The term Pahlevan (پهلوان) is a Persian designation historically used across parts of West Asia to describe certain professional athletes. More than a sporting title, it embodied a moral ideal known as pahlevani, characterized by virtues such as justice, defending the vulnerable, selflessness, and resistance against tyranny.

Etymologically, pahlevan derives from Pahlav combined with the suffix -an, referring to the Pahla region and its people, who were famed for their strength and bravery. Their traditions an amalgam of chivalry and valor became known among Iranians as the "pahlevani tradition" and deeply influenced Iranian social life and epic storytelling.

== Prominent historical and legendary figures bearing the title pahlevan include ==
- Garshasp
- Rostam ("Jahan Pahlevan" – World Champion)
- Kay Khosrow
- Esfandiyar
- Fileh Hamedani
- Puriya-ye Vali
- Musa Khamis Garzadin Vand
- Ebrahim Hallaj Yazdi
- Hossein Golzar
- Akbar Khorasani
- Hamzeh Ali Pahlevanpour – first national pahlevan of the Pahlavi era and founder of the Pahlevanpour Zurkhaneh
- Hossein Golzar of Kermanshah
- Ali Agha Javidan of Kermanshah
- Seyed Ali Haghnashnas Kamiyab (1906–1973)
- Ahmad Vafadar (1927–2004)
- Gholamreza Takhti (1930–1968), celebrated in wrestling circles as "Jahan Pahlevan"
- Yaghoubali Shorvarzi (1923–1999)
- Khalil Oghab (1924–2023)
- Rasoul Khadem

== Titles and ranks ==
Traditional pahlevani culture recognized a variety of ranks and honorifics:
- Pahlevan of the Nation
Awarded to the wrestler who defeated all other contenders, culminating in a final bout before the monarch.
- Crowned Pahlevan
A title for those who combined wrestling mastery and physical prowess with a reputation for integrity, and who had embraced the spiritual discipline of futuwwa. Through a ritual led by a Morshed (master) and spiritual mentor, they were granted the "Crown of Poverty".
- Bad-oft
A wrestler who, in facing a formidable opponent, demonstrated stubborn resistance and made the contest unusually difficult.
- Counter-Move Specialist
A technical expert capable of neutralizing each maneuver of the opponent, forcing them into a defensive struggle.
- Strongman Pahlevan
Typically among the most robust traditional athletes, these individuals honed their bodies through training with heavy apparatus and performed feats of strength for high-ranking dignitaries or in public venues, often as a profession.
- Konfat-Kon Pahlevan
A wrestler without formal rank who nonetheless showed determination against renowned opponents, sometimes using cunning or unsportsmanlike tactics to tarnish their rival’s reputation.
- Straw Pahlevan
An imposing figure in appearance but lacking skill or courage—one who had not competed seriously, yet claimed great prowess and boasted of defeating famous rivals in words alone.

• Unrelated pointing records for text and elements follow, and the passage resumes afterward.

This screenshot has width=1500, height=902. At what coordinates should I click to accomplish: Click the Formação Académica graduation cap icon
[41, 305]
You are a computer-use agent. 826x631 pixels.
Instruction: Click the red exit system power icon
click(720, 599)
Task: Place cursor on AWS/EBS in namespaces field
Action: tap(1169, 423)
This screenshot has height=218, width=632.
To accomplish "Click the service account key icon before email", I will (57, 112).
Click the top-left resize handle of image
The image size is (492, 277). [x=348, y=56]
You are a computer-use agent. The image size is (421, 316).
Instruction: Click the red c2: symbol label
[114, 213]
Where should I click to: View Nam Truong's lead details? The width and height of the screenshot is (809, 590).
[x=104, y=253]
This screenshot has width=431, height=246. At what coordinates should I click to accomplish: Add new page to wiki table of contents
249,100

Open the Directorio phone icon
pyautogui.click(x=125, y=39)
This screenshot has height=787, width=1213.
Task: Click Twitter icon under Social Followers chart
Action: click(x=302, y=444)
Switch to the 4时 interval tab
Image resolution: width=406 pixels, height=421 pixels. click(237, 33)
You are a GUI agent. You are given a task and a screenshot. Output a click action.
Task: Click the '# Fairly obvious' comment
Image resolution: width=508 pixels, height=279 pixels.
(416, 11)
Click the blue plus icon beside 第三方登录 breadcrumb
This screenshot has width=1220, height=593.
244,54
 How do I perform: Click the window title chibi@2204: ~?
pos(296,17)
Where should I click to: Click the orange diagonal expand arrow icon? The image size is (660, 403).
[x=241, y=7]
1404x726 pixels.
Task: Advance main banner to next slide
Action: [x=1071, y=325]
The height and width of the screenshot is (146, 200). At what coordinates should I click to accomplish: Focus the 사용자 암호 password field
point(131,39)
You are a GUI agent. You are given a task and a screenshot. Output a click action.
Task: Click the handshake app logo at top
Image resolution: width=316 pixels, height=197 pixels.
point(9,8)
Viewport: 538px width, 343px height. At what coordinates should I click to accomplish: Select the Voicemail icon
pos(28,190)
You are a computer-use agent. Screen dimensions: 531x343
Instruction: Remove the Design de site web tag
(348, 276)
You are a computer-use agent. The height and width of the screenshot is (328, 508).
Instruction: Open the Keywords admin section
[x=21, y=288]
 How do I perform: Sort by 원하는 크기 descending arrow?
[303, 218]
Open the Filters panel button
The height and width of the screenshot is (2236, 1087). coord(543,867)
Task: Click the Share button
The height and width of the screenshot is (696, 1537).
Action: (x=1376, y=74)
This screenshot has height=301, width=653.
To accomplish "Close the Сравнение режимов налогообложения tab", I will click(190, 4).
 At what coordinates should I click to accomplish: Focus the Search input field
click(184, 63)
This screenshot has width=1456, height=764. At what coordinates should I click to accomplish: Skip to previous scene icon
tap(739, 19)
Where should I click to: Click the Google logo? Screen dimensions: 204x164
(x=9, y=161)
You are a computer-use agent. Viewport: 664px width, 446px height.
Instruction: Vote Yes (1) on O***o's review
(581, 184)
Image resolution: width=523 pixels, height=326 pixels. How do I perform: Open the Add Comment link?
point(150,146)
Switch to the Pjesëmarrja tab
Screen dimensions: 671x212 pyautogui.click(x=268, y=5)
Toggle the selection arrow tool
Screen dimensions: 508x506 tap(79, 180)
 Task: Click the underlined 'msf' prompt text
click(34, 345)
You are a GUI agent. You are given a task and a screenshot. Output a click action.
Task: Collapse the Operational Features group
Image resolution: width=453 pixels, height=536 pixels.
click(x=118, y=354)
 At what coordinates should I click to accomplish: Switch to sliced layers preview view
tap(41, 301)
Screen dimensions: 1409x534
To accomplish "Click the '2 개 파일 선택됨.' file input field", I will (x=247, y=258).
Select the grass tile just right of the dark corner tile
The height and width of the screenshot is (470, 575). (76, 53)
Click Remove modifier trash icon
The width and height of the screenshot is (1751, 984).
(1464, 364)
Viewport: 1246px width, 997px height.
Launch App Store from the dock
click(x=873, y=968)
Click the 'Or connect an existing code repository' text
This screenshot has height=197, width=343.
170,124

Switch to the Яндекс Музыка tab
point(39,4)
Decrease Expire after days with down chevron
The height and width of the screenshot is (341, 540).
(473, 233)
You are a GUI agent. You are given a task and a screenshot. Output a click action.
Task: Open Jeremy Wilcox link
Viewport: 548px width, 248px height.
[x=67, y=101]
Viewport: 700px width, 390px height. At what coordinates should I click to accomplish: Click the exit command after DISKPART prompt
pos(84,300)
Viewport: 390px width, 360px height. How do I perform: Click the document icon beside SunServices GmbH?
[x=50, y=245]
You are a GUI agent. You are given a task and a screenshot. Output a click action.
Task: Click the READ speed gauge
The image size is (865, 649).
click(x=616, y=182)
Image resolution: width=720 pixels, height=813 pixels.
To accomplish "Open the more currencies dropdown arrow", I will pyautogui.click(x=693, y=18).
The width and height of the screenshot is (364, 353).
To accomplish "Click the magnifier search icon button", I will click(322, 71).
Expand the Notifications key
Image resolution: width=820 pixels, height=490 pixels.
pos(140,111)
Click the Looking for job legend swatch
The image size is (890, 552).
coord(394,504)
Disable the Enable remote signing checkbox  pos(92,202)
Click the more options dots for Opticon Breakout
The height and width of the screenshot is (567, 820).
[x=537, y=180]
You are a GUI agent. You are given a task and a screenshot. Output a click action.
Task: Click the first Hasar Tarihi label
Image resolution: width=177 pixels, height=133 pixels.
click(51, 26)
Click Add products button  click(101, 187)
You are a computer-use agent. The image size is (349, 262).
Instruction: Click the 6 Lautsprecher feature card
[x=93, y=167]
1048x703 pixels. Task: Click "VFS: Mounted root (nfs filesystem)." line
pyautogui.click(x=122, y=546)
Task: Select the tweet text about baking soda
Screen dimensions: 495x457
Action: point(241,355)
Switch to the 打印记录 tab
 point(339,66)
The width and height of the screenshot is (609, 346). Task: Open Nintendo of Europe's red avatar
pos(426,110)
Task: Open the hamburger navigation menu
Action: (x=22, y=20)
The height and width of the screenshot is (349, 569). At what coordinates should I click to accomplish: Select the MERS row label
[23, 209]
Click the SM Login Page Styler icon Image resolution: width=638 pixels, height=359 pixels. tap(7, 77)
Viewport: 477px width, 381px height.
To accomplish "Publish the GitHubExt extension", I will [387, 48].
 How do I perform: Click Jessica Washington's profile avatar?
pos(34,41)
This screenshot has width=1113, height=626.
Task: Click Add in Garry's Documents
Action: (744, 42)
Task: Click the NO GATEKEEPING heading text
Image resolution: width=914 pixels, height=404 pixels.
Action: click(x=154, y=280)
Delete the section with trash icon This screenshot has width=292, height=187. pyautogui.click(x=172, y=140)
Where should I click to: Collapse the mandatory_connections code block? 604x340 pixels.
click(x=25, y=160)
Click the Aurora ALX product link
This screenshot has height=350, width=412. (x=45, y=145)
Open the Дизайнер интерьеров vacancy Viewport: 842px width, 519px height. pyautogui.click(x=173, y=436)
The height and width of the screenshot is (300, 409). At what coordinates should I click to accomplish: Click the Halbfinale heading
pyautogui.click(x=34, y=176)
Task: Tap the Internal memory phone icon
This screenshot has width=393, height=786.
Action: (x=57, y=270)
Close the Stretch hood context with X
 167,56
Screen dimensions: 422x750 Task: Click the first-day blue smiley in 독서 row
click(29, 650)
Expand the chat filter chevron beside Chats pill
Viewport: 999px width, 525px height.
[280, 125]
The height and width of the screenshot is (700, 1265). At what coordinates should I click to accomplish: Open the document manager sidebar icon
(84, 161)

== Pahlevani Armband of Iran ==
The pahlevani wrestling championship of Iran, aimed at selecting the "Pahlevan of Iran," is an annual sporting event in which athletes from across the country compete for the prestigious armband. While its origins trace back to ancient times, the competition has been held in its current format since 1944 (1323 SH).

Winners receive the title Pahlevan and the Pahlevani Armband. Holders of the Pahlevani Armband enjoyed not only athletic prestige but also notable social standing among the general public.

== See also ==
- List of Iranian Pahlevani armband holders

== Sources ==
- Afshari, Mehrān. "زوج يلحس عربية صغيرة ناعمة زي القطن بين فخذيها نار"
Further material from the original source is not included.